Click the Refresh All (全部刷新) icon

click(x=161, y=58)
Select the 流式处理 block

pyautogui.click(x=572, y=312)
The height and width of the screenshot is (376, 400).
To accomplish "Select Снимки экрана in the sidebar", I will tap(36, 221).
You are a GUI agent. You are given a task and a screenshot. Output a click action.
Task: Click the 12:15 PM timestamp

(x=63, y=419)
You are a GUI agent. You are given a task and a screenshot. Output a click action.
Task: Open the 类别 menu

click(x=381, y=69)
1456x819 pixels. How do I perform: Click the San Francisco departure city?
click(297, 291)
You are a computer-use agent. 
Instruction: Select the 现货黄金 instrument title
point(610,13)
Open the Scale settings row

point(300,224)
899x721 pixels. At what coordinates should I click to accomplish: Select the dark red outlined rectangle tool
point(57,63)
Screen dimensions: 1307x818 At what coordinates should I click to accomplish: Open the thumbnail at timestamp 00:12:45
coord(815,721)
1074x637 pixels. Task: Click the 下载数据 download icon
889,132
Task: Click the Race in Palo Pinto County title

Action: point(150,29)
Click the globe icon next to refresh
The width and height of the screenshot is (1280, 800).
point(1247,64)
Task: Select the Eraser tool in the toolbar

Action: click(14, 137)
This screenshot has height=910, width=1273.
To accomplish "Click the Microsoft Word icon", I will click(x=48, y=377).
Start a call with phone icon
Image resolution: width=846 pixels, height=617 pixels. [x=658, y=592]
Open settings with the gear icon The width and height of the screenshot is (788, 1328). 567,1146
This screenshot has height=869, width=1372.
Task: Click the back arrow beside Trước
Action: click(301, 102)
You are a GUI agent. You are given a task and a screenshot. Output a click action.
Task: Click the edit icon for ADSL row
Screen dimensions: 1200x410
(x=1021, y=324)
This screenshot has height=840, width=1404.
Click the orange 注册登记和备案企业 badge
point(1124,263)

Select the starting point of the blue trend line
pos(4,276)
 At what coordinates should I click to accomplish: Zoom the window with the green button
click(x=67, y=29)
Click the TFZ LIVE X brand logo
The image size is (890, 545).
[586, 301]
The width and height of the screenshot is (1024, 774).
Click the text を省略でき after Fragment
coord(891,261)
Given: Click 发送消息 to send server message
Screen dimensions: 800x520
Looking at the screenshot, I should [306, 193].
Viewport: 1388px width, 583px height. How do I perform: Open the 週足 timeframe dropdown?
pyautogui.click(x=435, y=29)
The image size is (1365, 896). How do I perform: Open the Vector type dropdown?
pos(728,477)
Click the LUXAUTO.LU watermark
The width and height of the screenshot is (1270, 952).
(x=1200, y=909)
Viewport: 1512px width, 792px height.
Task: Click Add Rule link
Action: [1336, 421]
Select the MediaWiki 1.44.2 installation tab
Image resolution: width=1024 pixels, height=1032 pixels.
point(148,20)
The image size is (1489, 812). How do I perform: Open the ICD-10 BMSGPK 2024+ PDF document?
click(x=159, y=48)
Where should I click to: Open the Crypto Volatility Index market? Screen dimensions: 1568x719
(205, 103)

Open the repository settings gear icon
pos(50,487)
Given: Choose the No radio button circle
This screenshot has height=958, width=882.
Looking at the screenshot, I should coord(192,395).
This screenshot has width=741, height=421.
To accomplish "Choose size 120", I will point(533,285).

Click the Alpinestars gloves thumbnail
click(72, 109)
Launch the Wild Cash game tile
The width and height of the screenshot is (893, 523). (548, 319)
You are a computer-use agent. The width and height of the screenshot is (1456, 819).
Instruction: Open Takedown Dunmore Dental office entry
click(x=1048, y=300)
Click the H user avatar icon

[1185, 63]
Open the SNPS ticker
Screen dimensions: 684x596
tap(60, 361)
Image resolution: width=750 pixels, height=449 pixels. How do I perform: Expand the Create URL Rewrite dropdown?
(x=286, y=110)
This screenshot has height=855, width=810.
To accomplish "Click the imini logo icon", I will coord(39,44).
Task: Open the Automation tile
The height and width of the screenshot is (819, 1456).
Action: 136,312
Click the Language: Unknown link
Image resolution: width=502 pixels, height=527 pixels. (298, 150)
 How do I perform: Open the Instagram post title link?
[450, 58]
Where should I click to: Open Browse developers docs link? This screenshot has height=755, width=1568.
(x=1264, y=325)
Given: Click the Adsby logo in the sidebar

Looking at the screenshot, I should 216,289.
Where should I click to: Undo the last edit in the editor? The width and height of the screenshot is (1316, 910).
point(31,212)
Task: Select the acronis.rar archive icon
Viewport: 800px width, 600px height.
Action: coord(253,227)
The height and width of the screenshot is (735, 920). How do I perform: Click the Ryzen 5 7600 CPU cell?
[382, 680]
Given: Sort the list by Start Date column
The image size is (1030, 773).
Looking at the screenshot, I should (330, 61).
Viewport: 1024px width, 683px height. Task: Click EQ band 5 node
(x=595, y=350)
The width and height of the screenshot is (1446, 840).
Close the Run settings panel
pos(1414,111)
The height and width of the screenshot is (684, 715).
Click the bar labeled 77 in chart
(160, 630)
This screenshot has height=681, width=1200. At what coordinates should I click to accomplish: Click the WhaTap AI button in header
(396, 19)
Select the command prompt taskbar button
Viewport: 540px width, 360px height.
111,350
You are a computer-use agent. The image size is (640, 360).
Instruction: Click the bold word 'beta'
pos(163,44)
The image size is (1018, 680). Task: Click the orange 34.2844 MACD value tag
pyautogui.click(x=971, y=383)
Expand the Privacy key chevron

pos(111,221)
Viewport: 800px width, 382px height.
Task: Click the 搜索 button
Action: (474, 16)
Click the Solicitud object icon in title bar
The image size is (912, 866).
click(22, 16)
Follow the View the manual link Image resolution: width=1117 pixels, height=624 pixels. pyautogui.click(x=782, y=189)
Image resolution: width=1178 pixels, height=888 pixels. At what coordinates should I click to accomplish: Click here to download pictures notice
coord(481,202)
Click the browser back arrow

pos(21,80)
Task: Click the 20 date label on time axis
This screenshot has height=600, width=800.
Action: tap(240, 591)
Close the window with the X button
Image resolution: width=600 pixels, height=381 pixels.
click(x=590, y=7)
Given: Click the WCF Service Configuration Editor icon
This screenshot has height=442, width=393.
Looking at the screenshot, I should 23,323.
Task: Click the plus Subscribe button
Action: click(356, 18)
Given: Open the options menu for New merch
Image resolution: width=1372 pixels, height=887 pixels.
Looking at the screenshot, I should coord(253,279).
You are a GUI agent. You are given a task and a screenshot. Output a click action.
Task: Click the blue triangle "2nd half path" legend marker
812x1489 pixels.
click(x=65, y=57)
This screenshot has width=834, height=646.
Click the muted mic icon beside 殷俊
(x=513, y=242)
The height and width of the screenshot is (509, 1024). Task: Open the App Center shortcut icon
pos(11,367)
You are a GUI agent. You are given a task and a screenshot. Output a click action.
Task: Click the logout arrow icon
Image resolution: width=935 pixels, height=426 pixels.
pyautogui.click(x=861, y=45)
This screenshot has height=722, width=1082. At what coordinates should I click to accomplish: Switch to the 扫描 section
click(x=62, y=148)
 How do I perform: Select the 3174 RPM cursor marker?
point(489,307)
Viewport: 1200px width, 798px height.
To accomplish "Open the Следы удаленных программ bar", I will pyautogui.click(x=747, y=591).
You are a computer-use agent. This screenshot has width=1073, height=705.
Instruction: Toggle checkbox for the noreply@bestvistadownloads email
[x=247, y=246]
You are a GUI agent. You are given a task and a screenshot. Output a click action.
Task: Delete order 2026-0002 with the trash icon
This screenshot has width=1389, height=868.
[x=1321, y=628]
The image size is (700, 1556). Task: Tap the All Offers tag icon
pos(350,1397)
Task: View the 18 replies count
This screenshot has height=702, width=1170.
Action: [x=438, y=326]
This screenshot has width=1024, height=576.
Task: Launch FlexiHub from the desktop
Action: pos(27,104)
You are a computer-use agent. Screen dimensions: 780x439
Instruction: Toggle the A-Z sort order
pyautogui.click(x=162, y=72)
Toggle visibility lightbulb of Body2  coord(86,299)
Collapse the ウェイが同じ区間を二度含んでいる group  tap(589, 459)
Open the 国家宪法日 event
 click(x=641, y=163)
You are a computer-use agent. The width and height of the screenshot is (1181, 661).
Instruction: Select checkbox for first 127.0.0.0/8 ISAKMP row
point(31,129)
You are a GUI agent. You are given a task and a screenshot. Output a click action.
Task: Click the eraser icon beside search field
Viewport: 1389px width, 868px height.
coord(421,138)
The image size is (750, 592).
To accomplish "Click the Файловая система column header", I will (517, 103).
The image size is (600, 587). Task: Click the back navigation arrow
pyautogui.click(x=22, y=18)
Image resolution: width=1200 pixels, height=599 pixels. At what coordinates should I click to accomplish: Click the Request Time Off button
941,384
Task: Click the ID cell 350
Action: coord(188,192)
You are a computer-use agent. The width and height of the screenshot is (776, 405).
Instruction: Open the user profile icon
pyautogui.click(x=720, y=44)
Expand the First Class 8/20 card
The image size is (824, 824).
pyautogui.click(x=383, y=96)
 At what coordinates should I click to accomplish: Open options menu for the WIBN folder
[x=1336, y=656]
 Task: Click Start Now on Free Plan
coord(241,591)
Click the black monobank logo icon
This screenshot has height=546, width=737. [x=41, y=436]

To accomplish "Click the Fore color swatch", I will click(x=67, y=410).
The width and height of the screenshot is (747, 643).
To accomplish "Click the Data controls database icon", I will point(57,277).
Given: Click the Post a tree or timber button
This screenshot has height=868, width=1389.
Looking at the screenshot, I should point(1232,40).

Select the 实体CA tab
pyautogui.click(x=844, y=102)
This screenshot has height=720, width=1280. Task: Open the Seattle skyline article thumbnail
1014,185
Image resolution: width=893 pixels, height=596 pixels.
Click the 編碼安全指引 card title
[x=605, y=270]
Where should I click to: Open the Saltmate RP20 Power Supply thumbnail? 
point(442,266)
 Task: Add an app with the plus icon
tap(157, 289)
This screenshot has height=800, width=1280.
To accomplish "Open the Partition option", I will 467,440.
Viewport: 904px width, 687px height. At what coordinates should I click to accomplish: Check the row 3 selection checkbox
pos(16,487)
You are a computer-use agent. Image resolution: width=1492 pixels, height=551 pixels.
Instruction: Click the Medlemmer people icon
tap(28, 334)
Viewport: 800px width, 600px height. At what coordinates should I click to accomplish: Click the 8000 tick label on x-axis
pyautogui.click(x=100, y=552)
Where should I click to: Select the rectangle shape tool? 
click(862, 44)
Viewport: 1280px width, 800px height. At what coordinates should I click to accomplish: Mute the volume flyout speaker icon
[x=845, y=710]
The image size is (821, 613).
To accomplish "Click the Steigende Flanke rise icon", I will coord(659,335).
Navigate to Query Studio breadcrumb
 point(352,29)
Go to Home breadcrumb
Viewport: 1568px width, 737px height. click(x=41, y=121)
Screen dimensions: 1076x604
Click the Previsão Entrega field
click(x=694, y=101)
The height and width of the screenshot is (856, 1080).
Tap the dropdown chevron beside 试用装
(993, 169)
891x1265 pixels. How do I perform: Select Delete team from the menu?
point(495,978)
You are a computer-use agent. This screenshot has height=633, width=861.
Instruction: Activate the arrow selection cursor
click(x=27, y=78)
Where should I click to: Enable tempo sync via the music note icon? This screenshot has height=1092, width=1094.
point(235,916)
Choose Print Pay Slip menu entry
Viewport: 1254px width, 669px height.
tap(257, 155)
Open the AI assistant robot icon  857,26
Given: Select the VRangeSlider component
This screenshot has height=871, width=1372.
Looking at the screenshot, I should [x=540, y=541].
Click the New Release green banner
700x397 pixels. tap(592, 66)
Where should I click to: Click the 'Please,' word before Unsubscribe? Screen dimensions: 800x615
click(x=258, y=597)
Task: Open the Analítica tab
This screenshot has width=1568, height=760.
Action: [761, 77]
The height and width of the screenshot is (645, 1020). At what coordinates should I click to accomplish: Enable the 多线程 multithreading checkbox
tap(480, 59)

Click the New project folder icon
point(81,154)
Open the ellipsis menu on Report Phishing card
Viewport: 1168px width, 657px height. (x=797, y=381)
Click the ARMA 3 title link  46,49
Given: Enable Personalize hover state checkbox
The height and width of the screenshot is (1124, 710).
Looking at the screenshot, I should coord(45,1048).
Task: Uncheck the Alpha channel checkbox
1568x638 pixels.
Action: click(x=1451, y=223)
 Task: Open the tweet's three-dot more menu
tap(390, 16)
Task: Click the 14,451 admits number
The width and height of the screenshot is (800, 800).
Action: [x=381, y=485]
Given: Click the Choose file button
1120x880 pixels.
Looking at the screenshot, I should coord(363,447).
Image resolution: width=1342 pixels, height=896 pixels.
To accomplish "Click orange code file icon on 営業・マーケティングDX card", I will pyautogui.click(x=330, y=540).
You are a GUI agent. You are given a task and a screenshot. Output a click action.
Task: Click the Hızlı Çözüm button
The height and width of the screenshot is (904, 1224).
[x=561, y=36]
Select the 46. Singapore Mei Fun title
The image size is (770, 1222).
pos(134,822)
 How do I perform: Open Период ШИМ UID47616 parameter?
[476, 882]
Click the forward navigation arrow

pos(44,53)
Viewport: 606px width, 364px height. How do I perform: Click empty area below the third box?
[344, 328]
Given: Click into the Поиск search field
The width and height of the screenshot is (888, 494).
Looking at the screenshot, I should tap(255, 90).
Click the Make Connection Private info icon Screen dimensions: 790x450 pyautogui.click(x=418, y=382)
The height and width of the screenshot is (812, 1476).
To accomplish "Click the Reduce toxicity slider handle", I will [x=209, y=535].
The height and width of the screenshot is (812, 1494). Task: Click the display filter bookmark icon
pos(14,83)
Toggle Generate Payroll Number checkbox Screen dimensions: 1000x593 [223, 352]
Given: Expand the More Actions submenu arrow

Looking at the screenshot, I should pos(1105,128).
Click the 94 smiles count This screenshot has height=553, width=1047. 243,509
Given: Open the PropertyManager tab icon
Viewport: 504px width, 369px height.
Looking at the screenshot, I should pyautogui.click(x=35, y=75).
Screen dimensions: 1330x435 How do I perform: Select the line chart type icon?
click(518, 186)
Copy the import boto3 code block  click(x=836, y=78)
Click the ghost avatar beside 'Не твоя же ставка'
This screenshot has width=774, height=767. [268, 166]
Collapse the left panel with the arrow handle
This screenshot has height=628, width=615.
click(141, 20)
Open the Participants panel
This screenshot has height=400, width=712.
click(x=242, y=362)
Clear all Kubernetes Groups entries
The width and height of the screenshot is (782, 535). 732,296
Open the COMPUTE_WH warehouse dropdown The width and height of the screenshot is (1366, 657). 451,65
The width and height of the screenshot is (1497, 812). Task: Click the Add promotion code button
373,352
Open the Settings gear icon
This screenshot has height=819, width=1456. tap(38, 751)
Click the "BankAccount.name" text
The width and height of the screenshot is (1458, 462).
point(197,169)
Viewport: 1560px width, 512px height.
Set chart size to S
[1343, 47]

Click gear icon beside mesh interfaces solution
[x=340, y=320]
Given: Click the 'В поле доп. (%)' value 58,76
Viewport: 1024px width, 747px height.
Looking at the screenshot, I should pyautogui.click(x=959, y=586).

= = = = =

Arrange the rows from the line with "Follow the View" to the line with "Action: click(356, 18)" as a JSON list of strings, one string per line, leaving out blank lines.

[
  "Follow the View the manual link Image resolution: width=1117 pixels, height=624 pixels. pyautogui.click(x=782, y=189)",
  "Image resolution: width=1178 pixels, height=888 pixels. At what coordinates should I click to accomplish: Click here to download pictures notice",
  "coord(481,202)",
  "Click the browser back arrow",
  "pos(21,80)",
  "Task: Click the 20 date label on time axis",
  "This screenshot has height=600, width=800.",
  "Action: tap(240, 591)",
  "Close the window with the X button",
  "Image resolution: width=600 pixels, height=381 pixels.",
  "click(x=590, y=7)",
  "Given: Click the WCF Service Configuration Editor icon",
  "This screenshot has height=442, width=393.",
  "Looking at the screenshot, I should 23,323.",
  "Task: Click the plus Subscribe button",
  "Action: click(356, 18)"
]